0

NÓS

Matéria no Jornal Diário do Grande ABC

Arte com suor
"Com ou sem apoio, o trabalho continua", garante o capoeirista Fábio Mendonça, que prefere ser chamado de Preto. Ele se refere ao projeto Casa de Cultura, que oferece treinos de capoeira angola e oficinas de grafite à comunidade, em uma estreita viela, na entrada do Jardim Regina, em São Bernardo.
Em dez anos de funcionamento, a segunda alternativa sempre prevaleceu. Sem subvenção municipal e outros patrocínios, o programa é sinônimo de um suado trabalho de resistência. Três amigos de infância operam a sede com poucos recursos, sensibilizados com problemas sociais do bairro.

"Cansamos de esperar. Não existe investimento em cultura, lazer e esporte. Tiramos do próprio bolso para fazer as coisas acontecerem", aponta o artista Daniel Melim, que ensina pintura às terças-feiras, desde o ano passado, e faz intervenções em muros da comunidade há cerca de quatro anos.
Exercitar a solidariedade entre as crianças e os adolescentes foi o meio encontrado para sustentar esse projeto independente. O pedido é este: cada aluno ampara outro. "Ele ajuda com um uniforme de capoeira, acompanha o interesse do colega na escola", exemplifica Preto.

Com ou sem apoio, o trabalho frutifica. Mas se houvesse algum patrocínio, o projeto certamente seria expandido. "Gostaríamos de oferecer auxílio psicológico às famílias, lanches para os alunos no encerramento das aulas, além de contar com um espaço mais adequado", enumera Melim. Hoje, a sede mede cerca de 4m x 6m.

§

Tarefa escrita 1:
Reproduza palavra por palavra o trecho da matéria que começa em "Matéria no Jornal" e termina em "em São Bernardo.".

Informações fornecidas:
§

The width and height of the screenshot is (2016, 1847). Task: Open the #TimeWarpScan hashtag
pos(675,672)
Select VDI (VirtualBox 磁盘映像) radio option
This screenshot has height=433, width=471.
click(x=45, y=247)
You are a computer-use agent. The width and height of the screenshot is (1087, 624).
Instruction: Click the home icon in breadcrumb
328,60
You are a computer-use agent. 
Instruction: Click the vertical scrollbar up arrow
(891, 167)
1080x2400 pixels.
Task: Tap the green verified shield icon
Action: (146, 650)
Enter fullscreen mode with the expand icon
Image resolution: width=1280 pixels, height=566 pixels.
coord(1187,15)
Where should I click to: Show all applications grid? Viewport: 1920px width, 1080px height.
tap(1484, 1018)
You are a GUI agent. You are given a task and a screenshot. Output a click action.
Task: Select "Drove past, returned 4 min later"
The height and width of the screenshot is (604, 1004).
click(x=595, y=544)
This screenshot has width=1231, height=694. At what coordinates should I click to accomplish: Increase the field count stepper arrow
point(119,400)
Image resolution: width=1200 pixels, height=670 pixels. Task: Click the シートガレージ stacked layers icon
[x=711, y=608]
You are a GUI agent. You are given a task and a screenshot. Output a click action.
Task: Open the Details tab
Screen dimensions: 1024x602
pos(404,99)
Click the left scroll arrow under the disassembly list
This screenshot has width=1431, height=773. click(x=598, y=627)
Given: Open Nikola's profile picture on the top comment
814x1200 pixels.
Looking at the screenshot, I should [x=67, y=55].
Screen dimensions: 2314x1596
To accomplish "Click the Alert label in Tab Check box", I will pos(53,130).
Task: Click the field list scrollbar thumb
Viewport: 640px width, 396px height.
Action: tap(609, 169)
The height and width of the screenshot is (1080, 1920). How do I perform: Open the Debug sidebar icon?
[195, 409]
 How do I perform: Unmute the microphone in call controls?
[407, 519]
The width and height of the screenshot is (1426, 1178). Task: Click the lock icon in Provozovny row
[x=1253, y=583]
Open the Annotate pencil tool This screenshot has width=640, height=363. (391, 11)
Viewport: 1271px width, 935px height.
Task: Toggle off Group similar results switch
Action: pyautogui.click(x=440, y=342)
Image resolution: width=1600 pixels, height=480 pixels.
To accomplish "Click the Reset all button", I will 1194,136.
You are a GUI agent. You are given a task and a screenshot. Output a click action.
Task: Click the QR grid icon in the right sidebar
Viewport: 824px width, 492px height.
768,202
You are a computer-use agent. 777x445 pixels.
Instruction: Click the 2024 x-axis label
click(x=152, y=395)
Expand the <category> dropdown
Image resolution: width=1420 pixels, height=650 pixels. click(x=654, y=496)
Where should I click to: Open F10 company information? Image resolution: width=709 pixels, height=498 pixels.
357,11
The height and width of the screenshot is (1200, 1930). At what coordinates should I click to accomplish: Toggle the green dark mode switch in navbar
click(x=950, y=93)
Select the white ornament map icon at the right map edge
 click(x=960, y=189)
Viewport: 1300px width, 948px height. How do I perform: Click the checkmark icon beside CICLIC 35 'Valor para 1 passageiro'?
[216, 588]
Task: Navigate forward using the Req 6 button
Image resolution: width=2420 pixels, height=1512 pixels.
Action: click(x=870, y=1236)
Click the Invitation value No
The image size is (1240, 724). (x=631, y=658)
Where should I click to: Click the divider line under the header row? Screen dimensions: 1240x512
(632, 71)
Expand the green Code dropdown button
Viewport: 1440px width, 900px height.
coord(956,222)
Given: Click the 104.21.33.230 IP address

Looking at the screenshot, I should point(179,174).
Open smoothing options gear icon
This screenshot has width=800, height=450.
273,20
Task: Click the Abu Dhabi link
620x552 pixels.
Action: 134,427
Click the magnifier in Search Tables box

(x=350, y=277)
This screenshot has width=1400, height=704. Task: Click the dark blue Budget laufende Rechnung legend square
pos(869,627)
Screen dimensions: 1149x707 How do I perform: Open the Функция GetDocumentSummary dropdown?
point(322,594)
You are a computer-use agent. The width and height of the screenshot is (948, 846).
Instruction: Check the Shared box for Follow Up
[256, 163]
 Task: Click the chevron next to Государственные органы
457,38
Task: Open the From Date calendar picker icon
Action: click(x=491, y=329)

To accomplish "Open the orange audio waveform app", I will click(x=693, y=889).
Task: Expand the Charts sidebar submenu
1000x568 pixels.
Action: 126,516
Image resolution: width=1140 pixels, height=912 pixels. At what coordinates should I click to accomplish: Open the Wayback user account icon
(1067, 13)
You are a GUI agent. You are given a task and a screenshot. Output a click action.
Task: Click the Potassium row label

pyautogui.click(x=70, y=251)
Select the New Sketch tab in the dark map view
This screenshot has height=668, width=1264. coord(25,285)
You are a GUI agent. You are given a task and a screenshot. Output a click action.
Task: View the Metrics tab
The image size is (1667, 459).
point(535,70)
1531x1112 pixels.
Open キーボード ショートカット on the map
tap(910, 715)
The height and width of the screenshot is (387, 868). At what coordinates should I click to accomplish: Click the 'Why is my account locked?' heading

§

Tarefa escrita 2:
Por favor, selecione todas as linhas das entradas que contêm a palavra "field", diferenciando maiúsculas de minúsculas.

Resposta do exercício 1:
Matéria no Jornal Diário do Grande ABC

Arte com suor
"Com ou sem apoio, o trabalho continua", garante o capoeirista Fábio Mendonça, que prefere ser chamado de Preto. Ele se refere ao projeto Casa de Cultura, que oferece treinos de capoeira angola e oficinas de grafite à comunidade, em uma estreita viela, na entrada do Jardim Regina, em São Bernardo.

Resposta do exercício 2:
This screenshot has width=1231, height=694. At what coordinates should I click to accomplish: Increase the field count stepper arrow
Task: Click the field list scrollbar thumb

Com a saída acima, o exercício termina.